* WHAT IS ASKED:
Please quote, word for word, the stretch of the listing below that opens with the line containing "Vote malicious with the X community button" and closes with the line containing "pos(307,341)", including both of those lines. Give only those lines.

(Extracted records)
··········

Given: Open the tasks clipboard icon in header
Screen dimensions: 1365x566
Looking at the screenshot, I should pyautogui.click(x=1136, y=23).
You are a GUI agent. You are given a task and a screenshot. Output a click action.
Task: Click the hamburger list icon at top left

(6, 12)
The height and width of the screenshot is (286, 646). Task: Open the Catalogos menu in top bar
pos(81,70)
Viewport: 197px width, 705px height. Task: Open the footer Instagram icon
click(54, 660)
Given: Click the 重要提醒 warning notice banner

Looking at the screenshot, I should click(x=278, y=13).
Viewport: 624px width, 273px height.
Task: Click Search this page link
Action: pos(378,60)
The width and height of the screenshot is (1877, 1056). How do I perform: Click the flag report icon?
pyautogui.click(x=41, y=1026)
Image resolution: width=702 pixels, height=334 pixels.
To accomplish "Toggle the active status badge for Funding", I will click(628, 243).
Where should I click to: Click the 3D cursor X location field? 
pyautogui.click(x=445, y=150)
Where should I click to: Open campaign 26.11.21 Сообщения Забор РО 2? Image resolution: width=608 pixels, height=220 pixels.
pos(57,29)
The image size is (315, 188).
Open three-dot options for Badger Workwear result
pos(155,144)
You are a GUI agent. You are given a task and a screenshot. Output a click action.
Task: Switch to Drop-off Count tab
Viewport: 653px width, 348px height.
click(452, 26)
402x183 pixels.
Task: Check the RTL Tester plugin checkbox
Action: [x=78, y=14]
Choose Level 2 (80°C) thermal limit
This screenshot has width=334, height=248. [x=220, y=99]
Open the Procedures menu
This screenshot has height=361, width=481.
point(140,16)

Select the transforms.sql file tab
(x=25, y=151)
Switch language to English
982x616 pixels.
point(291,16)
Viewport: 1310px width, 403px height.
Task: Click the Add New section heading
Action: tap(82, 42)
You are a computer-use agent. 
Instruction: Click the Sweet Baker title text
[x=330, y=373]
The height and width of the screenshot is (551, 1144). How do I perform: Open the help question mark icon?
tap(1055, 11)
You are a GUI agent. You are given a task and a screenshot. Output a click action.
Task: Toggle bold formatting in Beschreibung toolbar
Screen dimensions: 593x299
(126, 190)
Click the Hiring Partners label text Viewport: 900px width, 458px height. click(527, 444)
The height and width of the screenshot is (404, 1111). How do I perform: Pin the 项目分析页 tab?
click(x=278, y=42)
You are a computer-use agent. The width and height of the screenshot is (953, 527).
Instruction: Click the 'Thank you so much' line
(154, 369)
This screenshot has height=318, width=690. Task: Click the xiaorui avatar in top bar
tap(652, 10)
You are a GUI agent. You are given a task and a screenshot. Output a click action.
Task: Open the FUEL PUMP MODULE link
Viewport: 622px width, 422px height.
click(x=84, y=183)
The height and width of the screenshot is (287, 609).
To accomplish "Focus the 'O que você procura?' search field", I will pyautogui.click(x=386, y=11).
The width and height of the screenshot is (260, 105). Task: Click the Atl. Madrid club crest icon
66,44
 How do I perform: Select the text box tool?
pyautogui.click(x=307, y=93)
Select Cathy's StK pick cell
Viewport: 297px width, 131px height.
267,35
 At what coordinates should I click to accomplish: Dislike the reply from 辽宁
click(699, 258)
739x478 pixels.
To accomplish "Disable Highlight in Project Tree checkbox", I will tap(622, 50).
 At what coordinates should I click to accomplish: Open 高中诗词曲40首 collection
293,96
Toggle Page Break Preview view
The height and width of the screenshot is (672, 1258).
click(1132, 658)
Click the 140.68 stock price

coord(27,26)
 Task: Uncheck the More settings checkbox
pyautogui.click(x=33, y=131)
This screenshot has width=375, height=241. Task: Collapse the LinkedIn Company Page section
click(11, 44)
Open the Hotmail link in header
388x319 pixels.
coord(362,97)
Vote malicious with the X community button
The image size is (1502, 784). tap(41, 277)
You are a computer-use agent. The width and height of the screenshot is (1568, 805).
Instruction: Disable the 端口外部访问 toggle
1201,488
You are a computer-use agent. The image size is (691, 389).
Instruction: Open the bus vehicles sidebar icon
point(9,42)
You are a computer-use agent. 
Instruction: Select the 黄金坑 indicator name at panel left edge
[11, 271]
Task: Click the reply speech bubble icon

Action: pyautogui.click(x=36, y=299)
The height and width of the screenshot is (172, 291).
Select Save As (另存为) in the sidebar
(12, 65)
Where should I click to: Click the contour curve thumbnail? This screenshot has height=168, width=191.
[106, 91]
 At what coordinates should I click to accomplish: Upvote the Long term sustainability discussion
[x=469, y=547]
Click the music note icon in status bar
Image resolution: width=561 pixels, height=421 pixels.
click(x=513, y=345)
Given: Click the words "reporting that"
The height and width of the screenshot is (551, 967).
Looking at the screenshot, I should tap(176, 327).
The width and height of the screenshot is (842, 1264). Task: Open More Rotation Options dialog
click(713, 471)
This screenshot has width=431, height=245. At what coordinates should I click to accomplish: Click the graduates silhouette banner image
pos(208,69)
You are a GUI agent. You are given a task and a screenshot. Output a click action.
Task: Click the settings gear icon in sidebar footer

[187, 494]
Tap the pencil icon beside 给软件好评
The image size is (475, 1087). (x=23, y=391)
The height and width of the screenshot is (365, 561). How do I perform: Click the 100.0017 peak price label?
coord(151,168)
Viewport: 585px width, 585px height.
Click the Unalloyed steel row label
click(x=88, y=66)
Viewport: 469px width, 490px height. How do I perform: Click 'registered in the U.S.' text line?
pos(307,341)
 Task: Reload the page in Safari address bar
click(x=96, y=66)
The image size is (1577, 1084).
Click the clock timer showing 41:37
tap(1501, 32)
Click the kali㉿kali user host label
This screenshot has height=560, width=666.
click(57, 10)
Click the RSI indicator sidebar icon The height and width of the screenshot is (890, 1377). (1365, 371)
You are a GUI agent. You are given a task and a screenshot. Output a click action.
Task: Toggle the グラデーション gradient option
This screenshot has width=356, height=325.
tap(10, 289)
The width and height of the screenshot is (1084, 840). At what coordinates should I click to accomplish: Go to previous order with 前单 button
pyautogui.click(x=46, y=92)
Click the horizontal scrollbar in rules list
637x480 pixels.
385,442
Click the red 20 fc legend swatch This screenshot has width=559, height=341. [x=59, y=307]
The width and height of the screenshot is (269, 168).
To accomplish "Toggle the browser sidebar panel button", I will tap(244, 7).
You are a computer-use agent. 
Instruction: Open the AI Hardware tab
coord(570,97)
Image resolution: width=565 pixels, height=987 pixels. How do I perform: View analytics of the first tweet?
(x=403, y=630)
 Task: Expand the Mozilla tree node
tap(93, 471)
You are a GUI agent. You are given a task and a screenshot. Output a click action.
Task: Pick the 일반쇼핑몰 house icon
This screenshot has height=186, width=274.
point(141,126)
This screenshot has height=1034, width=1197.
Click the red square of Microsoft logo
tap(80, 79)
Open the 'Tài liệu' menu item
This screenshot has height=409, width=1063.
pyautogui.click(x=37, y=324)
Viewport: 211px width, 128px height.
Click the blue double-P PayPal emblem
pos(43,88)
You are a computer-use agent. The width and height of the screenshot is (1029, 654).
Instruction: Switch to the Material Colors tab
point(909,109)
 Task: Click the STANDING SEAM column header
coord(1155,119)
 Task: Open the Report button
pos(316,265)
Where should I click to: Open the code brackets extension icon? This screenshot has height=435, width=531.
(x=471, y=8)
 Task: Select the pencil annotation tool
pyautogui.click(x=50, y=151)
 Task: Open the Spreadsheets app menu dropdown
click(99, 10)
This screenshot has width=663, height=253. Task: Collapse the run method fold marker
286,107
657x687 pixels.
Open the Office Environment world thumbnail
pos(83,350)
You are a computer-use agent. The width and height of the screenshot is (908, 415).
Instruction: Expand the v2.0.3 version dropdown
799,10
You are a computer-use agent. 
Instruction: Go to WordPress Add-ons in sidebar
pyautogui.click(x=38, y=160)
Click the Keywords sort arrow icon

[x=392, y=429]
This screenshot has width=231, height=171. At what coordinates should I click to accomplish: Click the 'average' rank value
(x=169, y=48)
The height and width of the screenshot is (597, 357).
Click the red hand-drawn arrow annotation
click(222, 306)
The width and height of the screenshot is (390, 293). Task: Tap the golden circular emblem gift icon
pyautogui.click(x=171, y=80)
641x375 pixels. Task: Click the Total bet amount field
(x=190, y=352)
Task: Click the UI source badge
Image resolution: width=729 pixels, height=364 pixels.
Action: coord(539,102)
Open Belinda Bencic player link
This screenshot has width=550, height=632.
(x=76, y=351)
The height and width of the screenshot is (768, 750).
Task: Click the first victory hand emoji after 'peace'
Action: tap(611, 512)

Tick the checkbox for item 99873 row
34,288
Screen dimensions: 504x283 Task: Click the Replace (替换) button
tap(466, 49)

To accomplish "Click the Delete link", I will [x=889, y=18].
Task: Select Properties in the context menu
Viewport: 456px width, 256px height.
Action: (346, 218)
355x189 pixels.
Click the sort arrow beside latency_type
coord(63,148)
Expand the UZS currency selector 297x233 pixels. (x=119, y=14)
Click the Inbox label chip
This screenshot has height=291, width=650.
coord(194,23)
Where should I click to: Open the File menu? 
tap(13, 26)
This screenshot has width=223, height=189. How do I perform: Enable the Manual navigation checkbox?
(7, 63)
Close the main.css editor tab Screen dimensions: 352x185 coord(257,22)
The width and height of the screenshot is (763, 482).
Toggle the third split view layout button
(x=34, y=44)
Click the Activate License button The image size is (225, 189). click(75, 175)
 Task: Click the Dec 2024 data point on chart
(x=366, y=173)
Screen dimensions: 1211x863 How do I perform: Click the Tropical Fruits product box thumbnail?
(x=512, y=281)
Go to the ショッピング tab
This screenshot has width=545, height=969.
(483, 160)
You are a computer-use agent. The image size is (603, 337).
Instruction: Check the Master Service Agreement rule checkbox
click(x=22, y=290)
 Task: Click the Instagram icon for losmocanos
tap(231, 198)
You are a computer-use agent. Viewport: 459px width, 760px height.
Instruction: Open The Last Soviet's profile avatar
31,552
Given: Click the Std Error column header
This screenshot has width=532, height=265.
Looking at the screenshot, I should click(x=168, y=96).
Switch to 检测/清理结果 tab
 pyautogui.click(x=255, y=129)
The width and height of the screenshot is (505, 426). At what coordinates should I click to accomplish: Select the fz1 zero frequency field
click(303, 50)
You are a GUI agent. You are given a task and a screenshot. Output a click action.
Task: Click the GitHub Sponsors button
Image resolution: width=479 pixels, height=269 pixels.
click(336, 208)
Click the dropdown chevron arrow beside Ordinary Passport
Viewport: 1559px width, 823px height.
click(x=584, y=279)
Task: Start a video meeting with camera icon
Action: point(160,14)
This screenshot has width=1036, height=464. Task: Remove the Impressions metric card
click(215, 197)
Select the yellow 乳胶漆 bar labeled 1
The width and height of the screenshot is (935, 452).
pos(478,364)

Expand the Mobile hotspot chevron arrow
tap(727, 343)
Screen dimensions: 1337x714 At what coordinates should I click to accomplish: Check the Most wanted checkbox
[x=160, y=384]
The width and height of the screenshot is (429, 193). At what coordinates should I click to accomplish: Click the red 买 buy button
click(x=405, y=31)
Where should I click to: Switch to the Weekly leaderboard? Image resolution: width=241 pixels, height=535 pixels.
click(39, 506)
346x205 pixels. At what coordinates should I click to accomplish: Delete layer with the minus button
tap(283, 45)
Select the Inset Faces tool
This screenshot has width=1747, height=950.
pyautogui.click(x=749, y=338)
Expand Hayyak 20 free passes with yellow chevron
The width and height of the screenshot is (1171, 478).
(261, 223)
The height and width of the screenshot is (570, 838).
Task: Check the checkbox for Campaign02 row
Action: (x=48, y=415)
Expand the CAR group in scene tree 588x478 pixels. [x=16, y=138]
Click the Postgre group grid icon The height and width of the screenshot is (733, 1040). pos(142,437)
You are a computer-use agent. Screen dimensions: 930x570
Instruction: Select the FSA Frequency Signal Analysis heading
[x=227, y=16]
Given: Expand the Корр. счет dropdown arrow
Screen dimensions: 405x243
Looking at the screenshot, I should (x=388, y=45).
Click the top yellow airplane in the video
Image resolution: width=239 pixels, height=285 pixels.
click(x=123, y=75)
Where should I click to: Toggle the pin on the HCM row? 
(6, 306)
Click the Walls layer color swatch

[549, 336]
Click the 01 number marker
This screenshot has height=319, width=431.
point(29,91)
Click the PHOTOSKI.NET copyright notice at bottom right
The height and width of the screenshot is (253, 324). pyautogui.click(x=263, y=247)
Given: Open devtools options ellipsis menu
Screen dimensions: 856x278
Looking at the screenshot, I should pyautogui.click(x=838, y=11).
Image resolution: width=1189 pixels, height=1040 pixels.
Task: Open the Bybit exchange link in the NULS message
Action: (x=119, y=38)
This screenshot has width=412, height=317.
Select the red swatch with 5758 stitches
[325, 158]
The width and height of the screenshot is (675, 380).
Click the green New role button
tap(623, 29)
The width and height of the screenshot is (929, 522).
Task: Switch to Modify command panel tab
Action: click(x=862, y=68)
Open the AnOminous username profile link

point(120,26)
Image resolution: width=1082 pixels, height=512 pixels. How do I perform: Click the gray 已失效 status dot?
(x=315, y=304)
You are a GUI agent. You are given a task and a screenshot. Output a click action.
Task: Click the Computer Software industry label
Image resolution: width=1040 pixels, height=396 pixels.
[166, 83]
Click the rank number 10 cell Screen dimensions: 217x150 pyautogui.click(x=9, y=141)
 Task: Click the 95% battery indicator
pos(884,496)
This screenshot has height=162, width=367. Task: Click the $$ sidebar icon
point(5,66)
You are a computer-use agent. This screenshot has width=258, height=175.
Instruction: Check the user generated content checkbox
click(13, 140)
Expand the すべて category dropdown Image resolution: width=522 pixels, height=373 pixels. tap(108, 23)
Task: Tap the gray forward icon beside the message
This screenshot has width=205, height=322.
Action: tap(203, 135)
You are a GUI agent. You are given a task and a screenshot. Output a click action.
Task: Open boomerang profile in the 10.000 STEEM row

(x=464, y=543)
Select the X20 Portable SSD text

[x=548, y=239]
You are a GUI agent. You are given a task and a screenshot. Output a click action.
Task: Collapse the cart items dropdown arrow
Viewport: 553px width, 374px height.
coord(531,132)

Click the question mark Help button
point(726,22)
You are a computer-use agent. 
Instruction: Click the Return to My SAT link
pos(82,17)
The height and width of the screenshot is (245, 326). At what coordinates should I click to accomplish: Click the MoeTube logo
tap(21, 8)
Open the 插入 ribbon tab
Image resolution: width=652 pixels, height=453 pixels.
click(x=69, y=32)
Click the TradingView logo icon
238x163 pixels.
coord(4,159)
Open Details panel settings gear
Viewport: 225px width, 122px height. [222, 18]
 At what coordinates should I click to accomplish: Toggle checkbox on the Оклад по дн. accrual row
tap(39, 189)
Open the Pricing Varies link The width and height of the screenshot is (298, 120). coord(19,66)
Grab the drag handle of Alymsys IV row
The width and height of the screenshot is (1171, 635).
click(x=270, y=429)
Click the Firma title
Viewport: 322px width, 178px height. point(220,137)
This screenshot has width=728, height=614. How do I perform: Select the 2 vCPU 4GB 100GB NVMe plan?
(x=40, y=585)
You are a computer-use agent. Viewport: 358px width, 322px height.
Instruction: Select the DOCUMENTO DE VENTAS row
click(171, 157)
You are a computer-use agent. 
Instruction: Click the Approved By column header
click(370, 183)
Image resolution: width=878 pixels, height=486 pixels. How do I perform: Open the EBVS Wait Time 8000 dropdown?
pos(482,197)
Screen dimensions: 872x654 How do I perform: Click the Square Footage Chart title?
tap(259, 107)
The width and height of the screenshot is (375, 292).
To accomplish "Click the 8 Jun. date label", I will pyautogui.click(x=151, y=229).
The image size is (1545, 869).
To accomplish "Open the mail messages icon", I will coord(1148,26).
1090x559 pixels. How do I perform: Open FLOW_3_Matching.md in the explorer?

··········

* REPLY:
Vote malicious with the X community button
The image size is (1502, 784). tap(41, 277)
You are a computer-use agent. The width and height of the screenshot is (1568, 805).
Instruction: Disable the 端口外部访问 toggle
1201,488
You are a computer-use agent. The image size is (691, 389).
Instruction: Open the bus vehicles sidebar icon
point(9,42)
You are a computer-use agent. 
Instruction: Select the 黄金坑 indicator name at panel left edge
[11, 271]
Task: Click the reply speech bubble icon

Action: pyautogui.click(x=36, y=299)
The height and width of the screenshot is (172, 291).
Select Save As (另存为) in the sidebar
(12, 65)
Where should I click to: Click the contour curve thumbnail? This screenshot has height=168, width=191.
[106, 91]
 At what coordinates should I click to accomplish: Upvote the Long term sustainability discussion
[x=469, y=547]
Click the music note icon in status bar
Image resolution: width=561 pixels, height=421 pixels.
click(x=513, y=345)
Given: Click the words "reporting that"
The height and width of the screenshot is (551, 967).
Looking at the screenshot, I should tap(176, 327).
The width and height of the screenshot is (842, 1264). Task: Open More Rotation Options dialog
click(713, 471)
This screenshot has width=431, height=245. At what coordinates should I click to accomplish: Click the graduates silhouette banner image
pos(208,69)
You are a GUI agent. You are given a task and a screenshot. Output a click action.
Task: Click the settings gear icon in sidebar footer

[187, 494]
Tap the pencil icon beside 给软件好评
The image size is (475, 1087). (x=23, y=391)
The height and width of the screenshot is (365, 561). How do I perform: Click the 100.0017 peak price label?
coord(151,168)
Viewport: 585px width, 585px height.
Click the Unalloyed steel row label
click(x=88, y=66)
Viewport: 469px width, 490px height. How do I perform: Click 'registered in the U.S.' text line?
pos(307,341)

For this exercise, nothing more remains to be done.